History of iterators

When we wrote list_pool before, we didn’t provide it with iterators, because we are learning to be lazy. Now is a good time to do it, so we can use other algorithms and learn to write iterators right once and for all.

Let me tell you a little about them. Anybody who programs in C++ is forced to use std::vector and those have iterators. But, there are lots of people who do not quite understand what they are, partially because iterators are called iterators. Someone told me that once I shared with them the proper name for them, they immediately understood.

There is a thing in computer science called iterators which first appeared in the mid-seventies around 1975 or 1976 at MIT. It was invented by Barbara Liskov who was designing a language called CLU and she was interested by another “great and very successful language” (joke) called Alphard. It never existed. It’s a mythical language. It was never implemented. But, many people at CMU got tenure because of it. It has some interesting ideas, including the idea of a generator. For those of you who know Python, it is like an iterator in Python1. Barbara Liskov said, “wouldn’t it be nice to write something like: for x in thing”. Iterators allow you to do that2. It is like a generator in Alphard. It is a procedure which returns multiple values, one by one. It’s a procedural abstraction. In CLU you could only have one iterator to a data structure and it extended the for. It was a generalization of a control structure.

At the same time, I was working on how to do algorithms and I introduced the notion of position. A better name is coordinate, the name which Paul and I use in our book “Elements of Programming”. A coordinate is some way of indicating where in the data structure you are. It is not a control structure, it’s just the pointer into a data structure, or generalized notion of a coordinate. It is something which allows me to navigate through the data structure in a natural way3.
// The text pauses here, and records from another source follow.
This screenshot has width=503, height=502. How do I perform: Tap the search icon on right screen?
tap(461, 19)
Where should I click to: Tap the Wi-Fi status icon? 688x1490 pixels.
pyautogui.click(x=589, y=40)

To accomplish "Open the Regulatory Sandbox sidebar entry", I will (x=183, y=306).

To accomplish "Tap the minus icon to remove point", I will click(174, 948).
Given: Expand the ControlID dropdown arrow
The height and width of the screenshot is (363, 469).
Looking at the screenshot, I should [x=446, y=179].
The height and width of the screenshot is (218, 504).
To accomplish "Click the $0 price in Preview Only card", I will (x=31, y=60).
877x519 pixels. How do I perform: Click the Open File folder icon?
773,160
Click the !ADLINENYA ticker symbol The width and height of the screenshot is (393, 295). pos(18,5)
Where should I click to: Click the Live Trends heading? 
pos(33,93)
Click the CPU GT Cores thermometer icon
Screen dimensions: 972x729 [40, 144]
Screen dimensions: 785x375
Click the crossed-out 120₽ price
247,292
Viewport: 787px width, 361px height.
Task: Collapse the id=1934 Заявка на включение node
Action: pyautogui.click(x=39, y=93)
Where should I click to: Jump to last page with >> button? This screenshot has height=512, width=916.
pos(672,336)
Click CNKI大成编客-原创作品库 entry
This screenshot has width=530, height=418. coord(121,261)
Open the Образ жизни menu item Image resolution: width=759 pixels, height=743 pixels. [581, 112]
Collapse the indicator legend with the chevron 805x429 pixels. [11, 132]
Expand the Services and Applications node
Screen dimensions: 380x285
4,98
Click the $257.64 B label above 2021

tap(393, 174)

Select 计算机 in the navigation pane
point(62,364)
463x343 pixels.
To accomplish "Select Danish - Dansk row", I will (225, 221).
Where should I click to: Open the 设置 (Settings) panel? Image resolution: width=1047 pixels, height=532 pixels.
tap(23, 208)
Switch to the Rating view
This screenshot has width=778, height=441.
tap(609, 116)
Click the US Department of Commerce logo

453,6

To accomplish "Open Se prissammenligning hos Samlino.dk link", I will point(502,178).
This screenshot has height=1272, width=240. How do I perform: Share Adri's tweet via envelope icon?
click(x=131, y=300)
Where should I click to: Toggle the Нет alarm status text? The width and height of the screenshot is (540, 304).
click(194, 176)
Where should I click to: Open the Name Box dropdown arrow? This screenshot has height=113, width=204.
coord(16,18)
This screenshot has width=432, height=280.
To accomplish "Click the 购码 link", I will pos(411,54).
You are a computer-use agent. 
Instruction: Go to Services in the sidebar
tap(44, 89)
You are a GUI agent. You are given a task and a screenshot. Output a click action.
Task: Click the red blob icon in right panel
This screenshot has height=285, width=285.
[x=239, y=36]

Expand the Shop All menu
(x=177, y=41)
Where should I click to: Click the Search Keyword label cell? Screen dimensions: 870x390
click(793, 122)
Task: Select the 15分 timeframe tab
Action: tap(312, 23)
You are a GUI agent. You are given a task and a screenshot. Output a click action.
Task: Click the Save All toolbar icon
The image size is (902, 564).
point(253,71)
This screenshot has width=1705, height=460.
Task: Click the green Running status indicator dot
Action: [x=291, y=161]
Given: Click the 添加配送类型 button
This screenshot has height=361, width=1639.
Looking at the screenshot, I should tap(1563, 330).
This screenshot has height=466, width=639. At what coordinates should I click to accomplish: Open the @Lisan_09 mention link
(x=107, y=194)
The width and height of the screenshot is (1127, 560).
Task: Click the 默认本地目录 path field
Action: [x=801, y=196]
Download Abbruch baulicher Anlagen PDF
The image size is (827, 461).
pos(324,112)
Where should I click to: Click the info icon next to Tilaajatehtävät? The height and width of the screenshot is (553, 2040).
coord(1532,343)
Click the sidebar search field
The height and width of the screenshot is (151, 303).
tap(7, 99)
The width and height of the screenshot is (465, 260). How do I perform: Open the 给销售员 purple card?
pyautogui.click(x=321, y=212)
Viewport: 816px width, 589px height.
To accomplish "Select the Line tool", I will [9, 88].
Eventually I started talking to C++ guys and showed them coordinates and they said, “we call it iterator”. Of course they didn’t call what I had an iterator. They had some C++ code where they were trying to do CLU like iterators, heavy state procedural things instead of lightweight pointers. So, I chickened out. I said, “Yes, that’s exactly what you guys have”. I thought it was much better to win with the wrong name than lose with the right name, so the name is stuck. It’s in the standard. But again, the concept which it designates is not a concept of iterator in CLU or iterator in Python or iterator in Java. Our iterator is a generalization of a coordinate in a data structure. It’s a lightweight thing. It doesn’t do anything, it just points to something.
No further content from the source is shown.